15 bottles, 4 rats, which bottle contains the poison?

It looks like a variation of the minimum number of scale pan weighings problem for 12 balls. I suppose you set up samples of mixture from 5 bottles at a time and on finding the lethal sample do 2 against 2 etc. (The twelve ball problem is a lot harder with scale pan switching to find the odd one out)

Number the rats 1, 2, 4, 8. Number the bottles 1-15. On each bottle, write the bottle number as the sum of unique powers of two (e.g. 11 = 1+2+8).

Each rat will get a mixture which consists of liquid from all of the bottles with the rat's number in the sum expression (e.g. rat 4 will get liquid from bottles 4, 5, 6, 7, 12, 13, 14, 15).

After the rat(s) has/have died, add their numbers to get the bottle number that contains the poison.

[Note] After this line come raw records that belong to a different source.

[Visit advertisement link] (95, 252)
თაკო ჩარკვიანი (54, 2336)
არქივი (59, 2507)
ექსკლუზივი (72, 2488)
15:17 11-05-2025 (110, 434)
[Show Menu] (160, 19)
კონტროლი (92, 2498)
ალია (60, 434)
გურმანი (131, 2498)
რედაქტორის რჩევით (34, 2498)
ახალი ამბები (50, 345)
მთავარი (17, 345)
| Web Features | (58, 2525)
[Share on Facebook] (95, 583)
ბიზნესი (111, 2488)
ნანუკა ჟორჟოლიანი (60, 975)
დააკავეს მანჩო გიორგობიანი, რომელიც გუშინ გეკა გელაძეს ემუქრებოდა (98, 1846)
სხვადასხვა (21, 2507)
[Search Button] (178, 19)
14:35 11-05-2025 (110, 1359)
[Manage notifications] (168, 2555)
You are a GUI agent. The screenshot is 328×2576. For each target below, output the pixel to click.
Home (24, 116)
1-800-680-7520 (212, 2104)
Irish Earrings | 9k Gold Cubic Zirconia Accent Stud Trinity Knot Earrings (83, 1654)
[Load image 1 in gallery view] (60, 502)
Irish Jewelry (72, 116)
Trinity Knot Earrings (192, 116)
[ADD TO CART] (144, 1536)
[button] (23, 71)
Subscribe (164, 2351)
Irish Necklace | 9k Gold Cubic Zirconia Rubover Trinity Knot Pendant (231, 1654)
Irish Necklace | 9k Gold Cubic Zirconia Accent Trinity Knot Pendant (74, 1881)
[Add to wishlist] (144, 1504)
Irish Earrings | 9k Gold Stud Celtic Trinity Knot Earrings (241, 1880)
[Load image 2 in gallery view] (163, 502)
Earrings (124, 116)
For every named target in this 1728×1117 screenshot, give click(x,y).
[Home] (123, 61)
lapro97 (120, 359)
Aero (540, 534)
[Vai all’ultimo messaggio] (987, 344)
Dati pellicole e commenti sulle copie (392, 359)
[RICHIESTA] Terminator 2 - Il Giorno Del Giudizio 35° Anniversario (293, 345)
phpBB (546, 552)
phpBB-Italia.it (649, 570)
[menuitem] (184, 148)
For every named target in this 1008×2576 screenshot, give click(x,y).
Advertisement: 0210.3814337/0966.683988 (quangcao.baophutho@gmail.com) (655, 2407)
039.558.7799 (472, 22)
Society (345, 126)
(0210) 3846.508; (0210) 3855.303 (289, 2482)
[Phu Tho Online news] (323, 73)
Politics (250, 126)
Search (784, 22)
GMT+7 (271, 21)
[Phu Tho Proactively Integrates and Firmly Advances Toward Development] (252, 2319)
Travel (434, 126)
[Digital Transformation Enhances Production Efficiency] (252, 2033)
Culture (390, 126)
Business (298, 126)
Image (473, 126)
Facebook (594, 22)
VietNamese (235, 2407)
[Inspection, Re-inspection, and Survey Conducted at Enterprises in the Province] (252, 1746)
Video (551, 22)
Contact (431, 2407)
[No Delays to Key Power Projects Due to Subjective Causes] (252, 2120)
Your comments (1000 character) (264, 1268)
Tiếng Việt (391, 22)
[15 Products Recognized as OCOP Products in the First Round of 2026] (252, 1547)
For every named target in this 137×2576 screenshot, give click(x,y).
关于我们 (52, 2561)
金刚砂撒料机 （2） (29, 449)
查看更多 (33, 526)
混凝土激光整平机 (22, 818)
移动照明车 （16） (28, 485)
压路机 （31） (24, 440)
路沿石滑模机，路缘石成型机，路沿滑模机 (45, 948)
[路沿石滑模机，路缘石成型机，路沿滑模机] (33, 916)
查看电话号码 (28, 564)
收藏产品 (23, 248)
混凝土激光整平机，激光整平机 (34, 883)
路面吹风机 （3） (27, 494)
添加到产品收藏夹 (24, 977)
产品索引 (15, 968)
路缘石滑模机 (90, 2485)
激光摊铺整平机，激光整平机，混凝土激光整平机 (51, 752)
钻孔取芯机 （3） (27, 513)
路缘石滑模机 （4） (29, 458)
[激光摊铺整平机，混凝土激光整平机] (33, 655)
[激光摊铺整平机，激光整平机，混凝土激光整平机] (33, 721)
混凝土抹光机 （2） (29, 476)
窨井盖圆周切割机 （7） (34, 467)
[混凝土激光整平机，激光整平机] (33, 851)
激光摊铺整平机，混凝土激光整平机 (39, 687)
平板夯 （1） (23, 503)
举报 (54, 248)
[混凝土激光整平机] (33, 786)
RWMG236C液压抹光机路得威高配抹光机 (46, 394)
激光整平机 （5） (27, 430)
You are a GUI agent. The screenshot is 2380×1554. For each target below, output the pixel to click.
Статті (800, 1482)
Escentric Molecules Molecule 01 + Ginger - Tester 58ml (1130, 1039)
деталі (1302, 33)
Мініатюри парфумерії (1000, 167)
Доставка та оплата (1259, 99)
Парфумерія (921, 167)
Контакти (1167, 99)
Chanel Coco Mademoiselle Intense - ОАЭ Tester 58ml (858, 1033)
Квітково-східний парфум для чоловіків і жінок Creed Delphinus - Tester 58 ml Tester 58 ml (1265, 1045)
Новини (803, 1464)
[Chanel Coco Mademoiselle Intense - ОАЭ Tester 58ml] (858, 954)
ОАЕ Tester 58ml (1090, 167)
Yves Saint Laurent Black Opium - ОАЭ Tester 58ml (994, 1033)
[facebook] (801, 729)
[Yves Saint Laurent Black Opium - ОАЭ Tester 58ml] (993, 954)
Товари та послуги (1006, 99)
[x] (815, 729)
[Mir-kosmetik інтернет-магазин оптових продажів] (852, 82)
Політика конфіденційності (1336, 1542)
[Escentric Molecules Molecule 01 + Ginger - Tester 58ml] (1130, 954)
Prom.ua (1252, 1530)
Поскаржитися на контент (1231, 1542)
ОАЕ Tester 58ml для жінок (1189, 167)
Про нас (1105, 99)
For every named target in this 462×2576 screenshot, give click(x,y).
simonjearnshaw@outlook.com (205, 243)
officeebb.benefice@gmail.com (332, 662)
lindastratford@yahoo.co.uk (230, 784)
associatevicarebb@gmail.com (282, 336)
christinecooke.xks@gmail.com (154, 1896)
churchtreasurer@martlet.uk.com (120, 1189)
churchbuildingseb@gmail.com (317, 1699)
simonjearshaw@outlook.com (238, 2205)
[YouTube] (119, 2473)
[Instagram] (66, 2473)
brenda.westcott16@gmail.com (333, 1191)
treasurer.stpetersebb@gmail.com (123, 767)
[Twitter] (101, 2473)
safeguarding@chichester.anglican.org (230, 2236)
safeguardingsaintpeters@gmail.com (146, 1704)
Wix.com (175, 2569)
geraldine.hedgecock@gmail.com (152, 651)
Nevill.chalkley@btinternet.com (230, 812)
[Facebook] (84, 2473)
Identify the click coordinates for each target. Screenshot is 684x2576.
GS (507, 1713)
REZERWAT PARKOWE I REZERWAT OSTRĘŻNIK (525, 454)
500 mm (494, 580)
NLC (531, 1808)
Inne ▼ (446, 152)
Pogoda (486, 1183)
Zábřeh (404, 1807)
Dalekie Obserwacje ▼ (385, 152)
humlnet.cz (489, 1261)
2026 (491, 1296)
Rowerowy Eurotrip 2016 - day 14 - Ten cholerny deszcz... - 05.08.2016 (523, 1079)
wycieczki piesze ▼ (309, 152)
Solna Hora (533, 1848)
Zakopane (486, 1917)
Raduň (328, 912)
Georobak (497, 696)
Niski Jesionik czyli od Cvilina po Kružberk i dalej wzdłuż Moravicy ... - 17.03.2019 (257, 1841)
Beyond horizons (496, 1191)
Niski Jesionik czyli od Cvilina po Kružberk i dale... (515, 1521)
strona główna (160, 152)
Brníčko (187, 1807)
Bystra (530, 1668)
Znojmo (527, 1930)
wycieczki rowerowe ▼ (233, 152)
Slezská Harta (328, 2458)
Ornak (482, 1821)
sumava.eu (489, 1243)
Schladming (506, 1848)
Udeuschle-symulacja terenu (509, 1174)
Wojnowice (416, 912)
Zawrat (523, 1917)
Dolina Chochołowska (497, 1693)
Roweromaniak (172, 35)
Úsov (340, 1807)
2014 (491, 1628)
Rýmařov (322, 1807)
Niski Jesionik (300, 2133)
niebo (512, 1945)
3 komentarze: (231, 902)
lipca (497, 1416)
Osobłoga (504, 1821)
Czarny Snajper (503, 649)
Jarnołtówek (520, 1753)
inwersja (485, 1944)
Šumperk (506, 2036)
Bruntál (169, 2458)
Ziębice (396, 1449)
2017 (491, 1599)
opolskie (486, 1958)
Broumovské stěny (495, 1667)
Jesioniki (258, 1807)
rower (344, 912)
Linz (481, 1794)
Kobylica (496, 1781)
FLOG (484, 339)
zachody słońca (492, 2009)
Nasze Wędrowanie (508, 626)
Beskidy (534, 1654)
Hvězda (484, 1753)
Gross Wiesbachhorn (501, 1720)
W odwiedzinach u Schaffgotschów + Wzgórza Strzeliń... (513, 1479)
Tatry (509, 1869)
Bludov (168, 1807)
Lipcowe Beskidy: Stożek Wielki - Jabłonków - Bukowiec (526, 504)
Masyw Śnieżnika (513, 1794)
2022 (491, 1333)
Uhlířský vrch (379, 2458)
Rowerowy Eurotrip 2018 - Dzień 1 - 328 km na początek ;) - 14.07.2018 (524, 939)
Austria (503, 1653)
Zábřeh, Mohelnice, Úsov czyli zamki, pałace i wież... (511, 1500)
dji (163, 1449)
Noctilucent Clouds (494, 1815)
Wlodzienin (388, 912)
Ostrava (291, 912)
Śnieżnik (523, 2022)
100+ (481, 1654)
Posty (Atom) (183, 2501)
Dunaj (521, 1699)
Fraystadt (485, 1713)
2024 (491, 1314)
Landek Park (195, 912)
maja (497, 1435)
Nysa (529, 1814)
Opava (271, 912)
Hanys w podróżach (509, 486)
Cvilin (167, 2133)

Give first rat mixture from bottles 1 - 5
If rat dies, give second rat mixture 1+2. (If it lives give 3+4... etc)
If rat dies give third rat bottle 1 hence answer 1 or 2

If bottles 1-5 keep rat alive, give first rat mixture 6-10 ( or 11-15)
and repeat logic of "halving" as above.

This method has the "advantage" of economy of 3 rat maximum usage .

(This method is an adaptation of the "12 ball minimum balance pan weighings" problem in which the balls are identical except for the weight of one of them)

Rats. For one wonderful moment I wondered whether or not the rats had a solution.

I prefer the elegance of painting the rats with a non-toxic solution al a markr pencilled fresco. The same number of rats are imperilled in either scenario if you are patient.

My money is on the mystery bottle 16.

Thank you chai. Tea for 2?

I believe the original problem I'm familiar with had a time constraint, and it took a while for the poison to kill. In that case a sequential procedure would not be completed in time. It can be solved with a single rat if you feed it from one bottle at a time.